Although the trial judge will always be in a distinctly privileged position when it comes to assessing the credibility of witnesses, this is not the only area where the trial judge has an advantage over appellate judges. Advantages enjoyed by the trial judge with respect to the drawing of factual inferences include the trial judge’s relative expertise with respect to the weighing and assessing of evidence, and the trial judge’s inimitable familiarity with the often vast quantities of evidence. This extensive exposure to the entire factual nexus of a case will be of invaluable assistance when it comes to drawing factual conclusions. In addition, concerns with respect to cost, number and length of appeals apply equally to inferences of fact and findings of fact, and support a deferential approach towards both. As such, we respectfully disagree with our colleague’s view that the principal rationale for showing deference to findings of fact is the opportunity to observe witnesses first-hand. It is our view that the trial judge enjoys numerous advantages over appellate judges which bear on all conclusions of fact, and, even in the absence of these advantages, there are other compelling policy reasons supporting a deferential approach to inferences of fact […]
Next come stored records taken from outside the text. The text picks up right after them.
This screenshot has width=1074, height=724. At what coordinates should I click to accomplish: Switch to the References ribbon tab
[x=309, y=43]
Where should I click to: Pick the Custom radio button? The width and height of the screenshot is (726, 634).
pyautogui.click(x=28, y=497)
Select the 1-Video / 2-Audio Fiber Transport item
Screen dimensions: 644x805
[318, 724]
[64] In conclusion, for the above-mentioned reasons and in concordance with the ERC’s analysis, I reject these grounds of appeal.
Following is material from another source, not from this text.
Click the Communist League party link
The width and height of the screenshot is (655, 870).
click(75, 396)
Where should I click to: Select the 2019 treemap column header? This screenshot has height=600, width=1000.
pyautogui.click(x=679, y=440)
Placing a reverse onus on the Appellant and misapplying the principles of alibi defence

[65] The Appellant argues that “the Board improperly placed a reverse onus on the Appellant to adduce evidence rebutting the allegations made against him” and egregiously “drew an adverse inference against the Appellant’s credibility for failing to adduce corroborative evidence in support of his defence”, the latter being mostly through “relying on the Appellant’s silence, or absence of a detailed defence, as being in support of or in acceptance of the Complainant’s position”. Because the issues are also intertwined, I agree with the ERC’s approach to treat them together.
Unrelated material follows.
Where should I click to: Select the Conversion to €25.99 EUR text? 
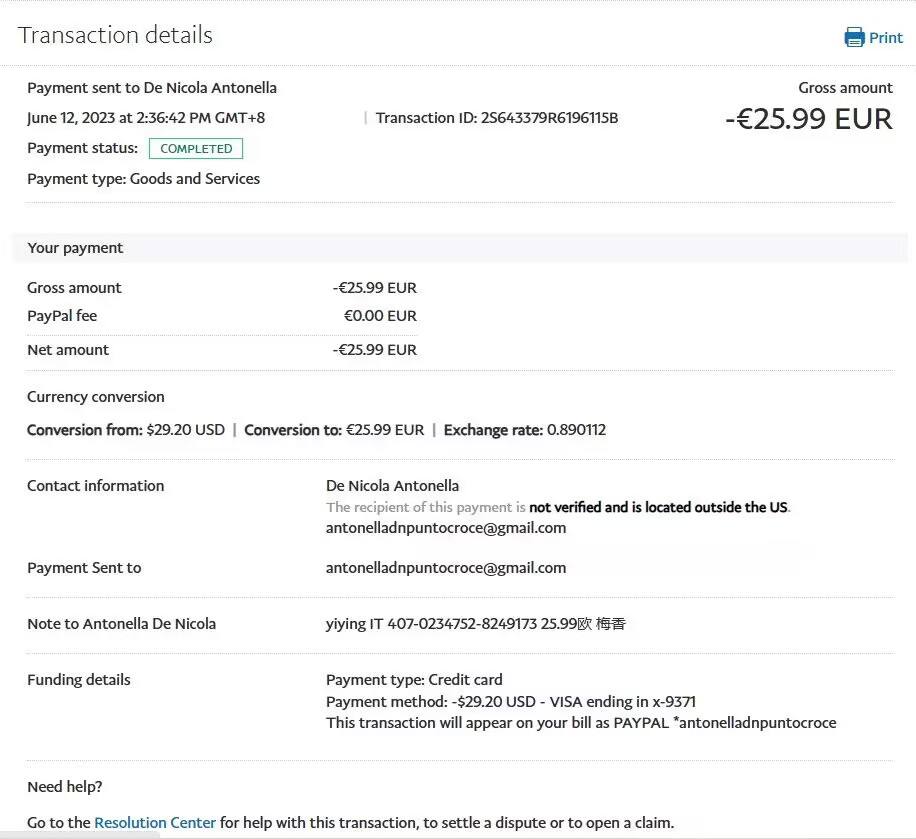pos(334,430)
[66] The ERC summarized the Appellant’s arguments (Report, paragraphs 43-44):

[43] The Appellant first addresses the reverse onus. He argues that the Board placed a reverse onus on him to rebut the allegations. This was done despite the Board’s acknowledgement that the onus to prove the allegations on a balance of probabilities rests with the Respondent. The Appellant further submits that the Board, in reversing the onus, drew negative inferences against him for failing to provide corroborating evidence in support of his defence. The Board further erred by accepting the evidence in the Complainant’s prior statements on the basis that the Appellant did not directly contest the evidence.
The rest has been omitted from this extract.